# taz.de -- Besuch bei Berliner Freimaurern: Ideale Brüderlichkeit
       
       > Sie fühlen sich den Idealen der Aufklärung verpflichtet: Freiheit,
       > Gleichheit, Humanität, Brüderlichkeit. Frauen sind bei den Freimaurern
       > nicht erwünscht.
       
 (IMG) Bild: Im Haus der Großloge Zu den drei Weltkugeln
       
       Als vor etwa einem Monat bei den Parlamentswahlen in Frankreich ein
       Erdrutschsieg des rechtspopulistischen Rassemblement National von Marine Le
       Pen drohte, war Zivilcourage gefragt.
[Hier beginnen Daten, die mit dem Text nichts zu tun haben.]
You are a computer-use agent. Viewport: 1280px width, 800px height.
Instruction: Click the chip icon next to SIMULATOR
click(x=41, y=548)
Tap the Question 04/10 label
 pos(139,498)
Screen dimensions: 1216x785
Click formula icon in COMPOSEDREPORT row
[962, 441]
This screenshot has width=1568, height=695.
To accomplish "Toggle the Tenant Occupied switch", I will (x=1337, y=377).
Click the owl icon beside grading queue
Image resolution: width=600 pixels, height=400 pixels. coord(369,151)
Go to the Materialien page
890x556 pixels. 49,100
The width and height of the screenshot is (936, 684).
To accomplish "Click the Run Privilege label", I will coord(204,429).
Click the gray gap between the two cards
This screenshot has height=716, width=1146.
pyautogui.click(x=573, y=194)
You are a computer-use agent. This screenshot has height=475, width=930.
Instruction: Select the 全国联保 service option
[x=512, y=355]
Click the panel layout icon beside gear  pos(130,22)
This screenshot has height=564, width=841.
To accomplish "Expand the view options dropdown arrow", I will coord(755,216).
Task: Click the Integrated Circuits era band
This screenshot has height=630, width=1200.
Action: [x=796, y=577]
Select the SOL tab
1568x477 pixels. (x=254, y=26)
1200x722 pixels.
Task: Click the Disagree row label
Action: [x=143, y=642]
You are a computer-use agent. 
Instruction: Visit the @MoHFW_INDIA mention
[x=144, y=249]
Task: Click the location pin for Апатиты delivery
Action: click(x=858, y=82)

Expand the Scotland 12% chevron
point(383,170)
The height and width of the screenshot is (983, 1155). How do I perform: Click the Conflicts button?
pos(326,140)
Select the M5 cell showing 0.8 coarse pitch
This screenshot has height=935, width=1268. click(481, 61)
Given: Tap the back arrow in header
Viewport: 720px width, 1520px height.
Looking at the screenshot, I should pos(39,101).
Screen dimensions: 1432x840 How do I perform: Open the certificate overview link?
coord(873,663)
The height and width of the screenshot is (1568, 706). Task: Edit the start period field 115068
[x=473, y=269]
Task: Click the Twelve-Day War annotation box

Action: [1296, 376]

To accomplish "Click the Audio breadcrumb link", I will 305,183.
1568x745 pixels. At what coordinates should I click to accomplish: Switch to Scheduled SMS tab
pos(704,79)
Der beste Fußballer der Welt, Kylian
       Mbappé, sprach sich zum Beispiel auf einer Pressekonferenz während der
       Männerfußball-EM in Deutschland [1][halbwegs deutlich gegen rechts aus].
       
       Ein Kollektiv von 20 französischen Rappern ging kurz danach mit ihrer
       Antirechtspositionierung etwas weniger subtil vor als der Fußballstar. In
       ihrer fast zehnminütigen Nummer „No Pasarán“ gibt es diverse
       Gewaltfantasien und Beschimpfungen gegenüber hochrangigen Führungsfiguren
       des RN zu hören. Huren seien das, deren Mütter gefickt gehörten. Gut, das
       ist HipHop, da geht es manchmal grob zu. Das wirklich Trostlose an dem
       Stück ist eher das, was sonst noch alles von antisemitischen Stereotypen
       über Antiamerikanismus bis hin zum Feindbild Bill Gates mit dazu gepackt
       wurde. Und mittendrin geht es auch um die Freimaurer, die die politischen
       Eliten des Landes stellen würden. Und die sich von Blut ernährten und dem
       Satanismus anhingen.
       
       HipHop-Fans, die sich in den letzten Jahren von derartigen Rap-Nummern, von
       denen auch in Deutschland so einige erschienen sind, über das Treiben der
       Freimaurer informieren ließen, dürften ziemlich überrascht darüber sein,
       wie wenig verschwörerisch es in Wahrheit bei diesen zugeht. Man wird
       eingeladen zum Besuch in der Großloge Zu den drei Weltkugeln im Berliner
       Bezirk Charlottenburg-Wilmersdorf.
       
       Die Jugendstilvilla, das Großlogenhaus, ist ziemlich geräumig, es gibt eine
       Terrasse mit Garten. Überall hängen Porträts berühmter Freimaurer an den
       Wänden, die Atmosphäre altehrwürdiger Gediegenheit mit etwas Patina macht
       sich breit. Für die Verköstigung existiert eine eigene Bewirtschaftung.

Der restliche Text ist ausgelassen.